EXERCISE REQUIREMENTS >>
1. Decide whether each statement, (a) through (c), agrees with the passage on video sequence matching. Answer yes or no for each, quoting the words of the passage that decide it.
(a) The point trajectories are generated using the SIFT operator.
(b) Appearance features are used for region correspondence across frames.
(c) In the bipartite graph, the volumes are modeled as edge weights.
2. Carry the passage on video sequence matching forward, starting after its final sentence.

SELECTED TEXT >>
Arslan Bashara et al (2007) have presented a framework for matching video sequences using the spatiotemporal segmentation of videos. Instead of using appearance features for region correspondence across frames, interest point trajectories has been used to generate video volumes. Point trajectories, which are generated using the SIFT operator, are clustered to form motion segments by analyzing their motion and spatial properties. The temporal correspondence between the estimated motion segments is then established based on most common SIFT correspondences. A two pass correspondence algorithm is used to handle splitting and merging regions. Spatiotemporal volumes are extracted using the consistently tracked motion segments. Next, a set of features including color, texture, motion, and SIFT descriptors are extracted to represent a volume. The Earth Mover's Distance (EMD) based approach has been for the comparison of volume features. Given two videos, a bipartite graph is constructed by modeling the volumes as vertices and their similarities as edge weights. Maximum matching of this graph produces volume correspondences between the videos, and these volume matching scores are used to compute the final video matching score.

PROVIDED RECORDS >>

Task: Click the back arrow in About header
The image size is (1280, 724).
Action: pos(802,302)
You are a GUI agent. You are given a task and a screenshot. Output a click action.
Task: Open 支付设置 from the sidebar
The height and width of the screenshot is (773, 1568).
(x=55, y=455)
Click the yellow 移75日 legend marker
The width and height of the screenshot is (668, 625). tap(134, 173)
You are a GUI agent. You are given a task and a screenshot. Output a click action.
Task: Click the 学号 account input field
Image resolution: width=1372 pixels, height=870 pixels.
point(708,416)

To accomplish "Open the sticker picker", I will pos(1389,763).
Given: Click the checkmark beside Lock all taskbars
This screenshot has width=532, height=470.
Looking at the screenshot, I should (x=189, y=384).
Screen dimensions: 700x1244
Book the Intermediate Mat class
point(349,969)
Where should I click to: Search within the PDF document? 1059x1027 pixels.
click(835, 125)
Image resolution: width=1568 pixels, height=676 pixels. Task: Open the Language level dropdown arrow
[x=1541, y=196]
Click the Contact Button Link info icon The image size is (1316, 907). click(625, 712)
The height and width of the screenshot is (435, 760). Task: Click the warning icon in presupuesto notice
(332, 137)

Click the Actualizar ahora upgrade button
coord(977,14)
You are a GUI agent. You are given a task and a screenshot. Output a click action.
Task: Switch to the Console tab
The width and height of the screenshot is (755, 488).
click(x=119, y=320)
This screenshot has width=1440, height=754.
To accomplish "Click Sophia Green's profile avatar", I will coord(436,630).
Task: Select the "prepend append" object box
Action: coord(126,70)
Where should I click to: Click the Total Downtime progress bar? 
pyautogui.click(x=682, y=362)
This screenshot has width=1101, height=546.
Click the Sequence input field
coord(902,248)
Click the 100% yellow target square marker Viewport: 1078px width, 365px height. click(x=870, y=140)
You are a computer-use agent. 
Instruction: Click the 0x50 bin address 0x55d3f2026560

RESPONSES TO THE TASKS >>
1.
(a) Yes: "Point trajectories, which are generated using the SIFT operator"
(b) No: "Instead of using appearance features for region correspondence across frames, interest point trajectories has been used to generate video volumes."
(c) No: "modeling the volumes as vertices and their similarities as edge weights"

2.
Dyana a et al (2009) have proposed a system for CBVR based on shape and motion features of the video object. The algorithm used Curvature scale space for shape representation and Polynomial curve fitting for trajectory representation and retrieval. The shape representation is invariant to translation, rotation and scaling and robust with respect to noise. Trajectory matching incorporates visual distance, velocity dissimilarity and size dissimilarity for retrieval. To retrieve similar video shots, the cost of matching two video objects is based on shape and motion features,

Ma and Xianheng et al (2010) have stored Non-textual object information in videos as grids of numbers in the image flames. Therefore, it is hard to retrieve the object in the videos with classical methods. A robust color-feature model of the moving video objects is proposed by converting the RGB pixels to a color circle of hue. And a framework of video object retrieval has been developed based on the color feature model.

Padmakala et al (2011) have proposed an algorithm with the intention of retrieving video for a given query, the raw video data is represented by two different representation schemes, Video Segment Representation (VSR) and Optimal key Frame Representation (OFR) based on the visual contents. At first, the input raw video is segmented using video object segmentation algorithm so that the objects presented in this raw video can be obtained. Then, feature vectors are computed from VSR using the texture analysis and color moments. Furthermore, the OFR is extracted by considering the probability of occurrence of the pixel intensity values with respect to the pixel location among every frame presented in the raw video. Finally, all these features of a video, texture, color and optical frame are combined together as a feature set and stored in the feature library. For the query video clip, the aforesaid features are extracted and compared with the features in the feature library. The comparison is achieved via the feature weighted distance measure and the similar videos are retrieved from the collection of videos.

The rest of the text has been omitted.